Full implementation of the African Continental Free Trade Area (AfCFTA) will deny Kenya substantive revenue to the tune of Sh22.53 billion, a new policy study has revealed.

The loss will be a result of the forgone import duties since the free trade area is keen on leveraging tariff liberalisation, an initiative that removes or reduces tariffs and quotas in a bid to increase trade among countries.

A tariff refers to a tax that is imposed by one country on the goods and services imported from another country to influence it, raise revenues or protect competitive advantages.

On the other hand, a quota refers to a government-imposed trade restriction that limits the number or monetary value of goods that a country can import or export during a particular period.

The study findings by the Kenya Institute for Public Policy Research and Analysis (KIPPRA) project that upon full realisation of the tariff liberalisation scenario, Kenya's tariff revenue will be slashed approximately by 16 per cent.

== Tasks and exercises ==
#1 According to the article on the AfCFTA's effect on Kenya's revenue, by approximately what percentage will Kenya's tariff revenue be cut once tariff liberalisation is fully realized?
#2 Proceed with the article on the AfCFTA's effect on Kenya's revenue, writing on from its final sentence.

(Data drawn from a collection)
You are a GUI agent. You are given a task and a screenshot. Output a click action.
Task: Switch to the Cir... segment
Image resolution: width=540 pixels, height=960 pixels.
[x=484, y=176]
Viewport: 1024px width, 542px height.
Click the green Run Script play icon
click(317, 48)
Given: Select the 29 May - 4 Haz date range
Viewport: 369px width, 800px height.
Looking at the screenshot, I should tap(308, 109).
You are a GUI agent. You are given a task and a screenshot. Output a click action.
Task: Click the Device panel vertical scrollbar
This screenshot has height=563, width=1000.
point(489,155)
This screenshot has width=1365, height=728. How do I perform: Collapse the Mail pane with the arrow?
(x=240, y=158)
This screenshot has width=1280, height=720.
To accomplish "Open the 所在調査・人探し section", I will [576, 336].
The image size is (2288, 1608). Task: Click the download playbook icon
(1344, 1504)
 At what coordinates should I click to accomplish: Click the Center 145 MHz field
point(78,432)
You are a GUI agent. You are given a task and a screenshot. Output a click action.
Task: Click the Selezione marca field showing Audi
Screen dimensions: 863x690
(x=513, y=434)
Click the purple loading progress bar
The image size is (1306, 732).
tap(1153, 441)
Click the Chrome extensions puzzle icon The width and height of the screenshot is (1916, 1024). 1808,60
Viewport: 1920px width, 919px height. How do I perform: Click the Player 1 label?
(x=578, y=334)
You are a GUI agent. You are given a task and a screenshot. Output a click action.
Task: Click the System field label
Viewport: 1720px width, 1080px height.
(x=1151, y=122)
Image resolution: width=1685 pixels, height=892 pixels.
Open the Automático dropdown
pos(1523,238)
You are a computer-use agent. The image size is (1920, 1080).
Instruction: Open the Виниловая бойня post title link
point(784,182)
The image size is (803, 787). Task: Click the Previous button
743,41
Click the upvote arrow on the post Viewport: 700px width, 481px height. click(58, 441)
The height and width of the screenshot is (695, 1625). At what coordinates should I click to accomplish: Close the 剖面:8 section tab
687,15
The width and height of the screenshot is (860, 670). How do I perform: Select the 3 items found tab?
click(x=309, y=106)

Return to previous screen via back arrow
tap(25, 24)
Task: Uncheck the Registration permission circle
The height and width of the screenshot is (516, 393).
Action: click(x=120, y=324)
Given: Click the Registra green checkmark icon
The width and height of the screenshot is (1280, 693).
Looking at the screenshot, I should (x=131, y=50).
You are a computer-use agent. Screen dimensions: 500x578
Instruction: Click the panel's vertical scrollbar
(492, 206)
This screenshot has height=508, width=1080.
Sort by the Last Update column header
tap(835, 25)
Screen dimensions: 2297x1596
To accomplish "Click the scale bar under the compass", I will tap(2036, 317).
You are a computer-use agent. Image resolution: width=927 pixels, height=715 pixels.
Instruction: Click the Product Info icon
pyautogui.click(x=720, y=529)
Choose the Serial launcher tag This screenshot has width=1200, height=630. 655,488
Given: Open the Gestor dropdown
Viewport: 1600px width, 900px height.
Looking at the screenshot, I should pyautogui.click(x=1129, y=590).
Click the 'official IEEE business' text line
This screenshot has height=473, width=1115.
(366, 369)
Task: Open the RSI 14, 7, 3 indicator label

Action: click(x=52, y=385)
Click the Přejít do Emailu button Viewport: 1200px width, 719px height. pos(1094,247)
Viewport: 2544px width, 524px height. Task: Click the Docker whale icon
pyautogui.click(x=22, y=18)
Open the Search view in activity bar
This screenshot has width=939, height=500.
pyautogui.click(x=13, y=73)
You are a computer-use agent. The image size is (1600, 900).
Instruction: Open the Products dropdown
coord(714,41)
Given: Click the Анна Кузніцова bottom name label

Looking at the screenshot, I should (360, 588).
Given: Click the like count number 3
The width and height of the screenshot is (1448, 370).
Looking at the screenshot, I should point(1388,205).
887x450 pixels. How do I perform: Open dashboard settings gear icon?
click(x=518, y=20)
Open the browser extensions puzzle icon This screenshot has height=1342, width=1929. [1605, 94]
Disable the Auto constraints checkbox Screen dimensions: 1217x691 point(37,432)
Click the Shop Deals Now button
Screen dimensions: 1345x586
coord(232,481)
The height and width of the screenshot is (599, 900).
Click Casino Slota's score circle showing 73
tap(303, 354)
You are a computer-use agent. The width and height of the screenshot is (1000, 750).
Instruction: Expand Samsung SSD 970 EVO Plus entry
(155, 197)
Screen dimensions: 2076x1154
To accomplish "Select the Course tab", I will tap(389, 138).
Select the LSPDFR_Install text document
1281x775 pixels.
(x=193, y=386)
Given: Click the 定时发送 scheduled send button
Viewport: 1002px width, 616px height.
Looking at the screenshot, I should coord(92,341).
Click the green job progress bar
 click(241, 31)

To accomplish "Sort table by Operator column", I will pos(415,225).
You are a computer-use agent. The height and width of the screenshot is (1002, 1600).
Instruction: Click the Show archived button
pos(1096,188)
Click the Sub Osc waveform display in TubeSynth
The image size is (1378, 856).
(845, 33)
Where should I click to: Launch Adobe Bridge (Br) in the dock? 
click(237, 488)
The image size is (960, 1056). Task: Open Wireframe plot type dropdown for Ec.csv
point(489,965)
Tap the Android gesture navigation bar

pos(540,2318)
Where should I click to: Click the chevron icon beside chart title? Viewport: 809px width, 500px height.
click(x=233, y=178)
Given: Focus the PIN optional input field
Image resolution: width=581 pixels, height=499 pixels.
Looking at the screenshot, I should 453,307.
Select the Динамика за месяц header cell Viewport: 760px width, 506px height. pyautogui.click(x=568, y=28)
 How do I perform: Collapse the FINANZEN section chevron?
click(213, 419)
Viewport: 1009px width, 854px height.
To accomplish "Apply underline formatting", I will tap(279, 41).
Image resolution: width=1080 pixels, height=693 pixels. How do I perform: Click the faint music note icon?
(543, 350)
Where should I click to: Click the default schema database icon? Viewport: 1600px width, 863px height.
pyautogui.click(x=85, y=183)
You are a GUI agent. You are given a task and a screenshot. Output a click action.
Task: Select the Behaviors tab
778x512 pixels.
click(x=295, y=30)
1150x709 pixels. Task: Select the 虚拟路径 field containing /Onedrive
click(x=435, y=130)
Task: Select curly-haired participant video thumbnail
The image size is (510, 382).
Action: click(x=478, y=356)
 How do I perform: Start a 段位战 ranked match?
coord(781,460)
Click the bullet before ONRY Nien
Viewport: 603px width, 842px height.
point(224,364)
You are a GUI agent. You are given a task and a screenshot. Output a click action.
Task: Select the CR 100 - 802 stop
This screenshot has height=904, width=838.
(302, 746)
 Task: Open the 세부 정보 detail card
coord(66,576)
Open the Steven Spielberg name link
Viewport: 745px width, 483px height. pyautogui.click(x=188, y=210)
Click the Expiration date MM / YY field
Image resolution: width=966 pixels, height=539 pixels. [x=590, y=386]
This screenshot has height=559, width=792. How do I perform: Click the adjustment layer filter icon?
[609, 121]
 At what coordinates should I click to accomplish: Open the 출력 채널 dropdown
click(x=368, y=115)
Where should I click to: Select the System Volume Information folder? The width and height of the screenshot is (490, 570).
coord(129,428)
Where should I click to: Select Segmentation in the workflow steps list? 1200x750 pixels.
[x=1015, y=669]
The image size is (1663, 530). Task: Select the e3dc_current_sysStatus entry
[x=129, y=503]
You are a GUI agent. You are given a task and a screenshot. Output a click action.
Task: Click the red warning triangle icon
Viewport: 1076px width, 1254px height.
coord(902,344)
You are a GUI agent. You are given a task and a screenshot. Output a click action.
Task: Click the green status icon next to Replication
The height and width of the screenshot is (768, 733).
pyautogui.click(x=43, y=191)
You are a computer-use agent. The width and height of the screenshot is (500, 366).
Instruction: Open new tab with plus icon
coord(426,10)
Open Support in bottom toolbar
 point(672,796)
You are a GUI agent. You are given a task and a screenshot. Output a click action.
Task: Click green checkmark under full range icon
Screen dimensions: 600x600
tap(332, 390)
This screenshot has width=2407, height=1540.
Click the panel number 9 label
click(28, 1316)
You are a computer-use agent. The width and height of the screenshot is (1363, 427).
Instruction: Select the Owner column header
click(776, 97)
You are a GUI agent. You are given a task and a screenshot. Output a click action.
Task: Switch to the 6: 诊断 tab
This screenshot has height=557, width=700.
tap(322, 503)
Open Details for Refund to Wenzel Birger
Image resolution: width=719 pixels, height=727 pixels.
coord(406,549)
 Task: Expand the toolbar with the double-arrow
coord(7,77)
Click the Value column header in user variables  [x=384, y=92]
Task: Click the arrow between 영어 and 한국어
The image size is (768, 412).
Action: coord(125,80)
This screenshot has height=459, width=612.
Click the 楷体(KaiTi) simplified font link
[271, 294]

== The results ==
#1 By approximately 16 percent.

#2
Consequently, the collection of the applied tariffs will also reduce by about the same margin of 16 per cent.

Kippra therefore says the potential loss for Kenya poses a significant hurdle in the AfCFTA's implementation, as tariff revenues assume critical importance as a source of revenue stream.

The simulation results show that cane or beet sugar and chemically pure sucrose exhibit the highest revenue loss at Sh3.52 billion, followed by motor cars and other motor vehicles principally designed for transport at Sh1.85 billion.

Notably, other products that experience significant revenue loss include mixtures of odoriferous substances, road tractors for semi-trailers, milk and cream in solid forms, finishing ceramics, cement clinkers, and fresh apples.

Conversely, the research firm notes that the enhanced efficiency resulting from the elimination of tariffs within the African Continental Free Trade Area (AfCFTA) would ultimately yield benefits for consumers.

"This process of tariff removal not only has the effect of reducing the prices of commodities, but it also curtails the degree of protectionism that was put on certain sectors through the imposition of higher tariffs," Kippra says.

For instance, it notes that the sphere of protectionism of manufacture of dairy products would reduce by 0.02 per cent while motion picture, radio, television, and other entertainment activities would reduce by 0.15 per cent following tariff elimination.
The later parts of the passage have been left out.